Good music mixes order and surprise. Gardner says that Voss has given mathematical measure to this well-known mixture: "How could it be otherwise? Surprise would not be surprise if there were not sufficient order for us to anticipate what is likely to come next. If we guess too accurately -- say in listening to a tune that is no more than walking up and down the keyboard in one-step intervals -- there is no surprise at all. Good music, like a person's life or the pageant of history, is a wondrous mixture of expectation and unanticipated turns."

Would people from another planet understand our music and its mathematical foundations?

Clearly this is a question in league with the debate over whether mathematics is truely a universal language -- understandable in the same way by vastly different forms of consciousness. But this has not stopped both scientists and theatrical artists from proposing musical forms of interstellar communication.

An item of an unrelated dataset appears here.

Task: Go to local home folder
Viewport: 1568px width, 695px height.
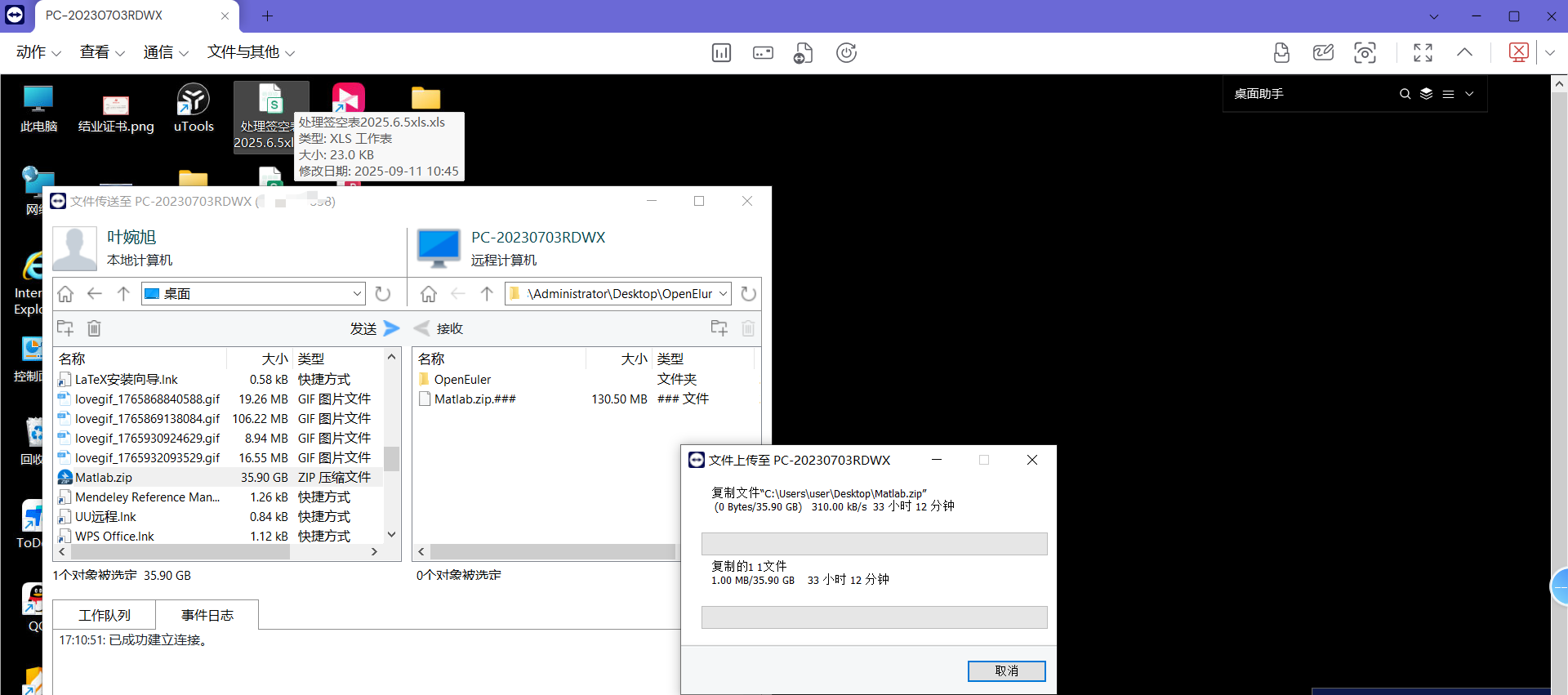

Recall the melodies employed to communicate with the aliens in Stephen Spielberg's movie, "Close Encounters of the Third Kind." Now traveling to the stars aboard the Voyager I and II spacecraft are long-playing copper records that each contain 90 minutes of music from many lands and cultures. What will happen in the unlikely event that aliens ever come upon this tiny relic? Will they appreciate it as "music" or will it be to them a bizarre form of noise? Not important, say the scientists and musicians who collaborated in selecting the music. The copper disks were really intended to be "messages to Earth" -- a statement of the ideal harmony between peoples of this now strife-torn planet.

But suppose "music between the spheres" really is part of the usual conversations between members of the galactic club. Could that afford the ultimate evolutionary explanation of our staggeringly overdeveloped musical skill? Could it be that the "purpose" of music is a kind of cosmic social glue connecting distant worlds -- much as terrestrial music has the power to transcend national boundaries?

Maybe whispers of alien music are at this moment irradiating the globe, undetected and unrecognized by our finest instruments. Some day we may be smart and patient enough to capture and enjoy celestial melodies if they are there for the taking.

But for the moment, we are mere Earth-bound babblers casting our music onto the radio waves of the cosmic ocean. Two copper discs are now slowly traversing space, on them the sounds of animals and the songs of people -- introduced by the haunting music of the planets, Kepler's "Harmonica Mundi." They are our music beyond the spheres.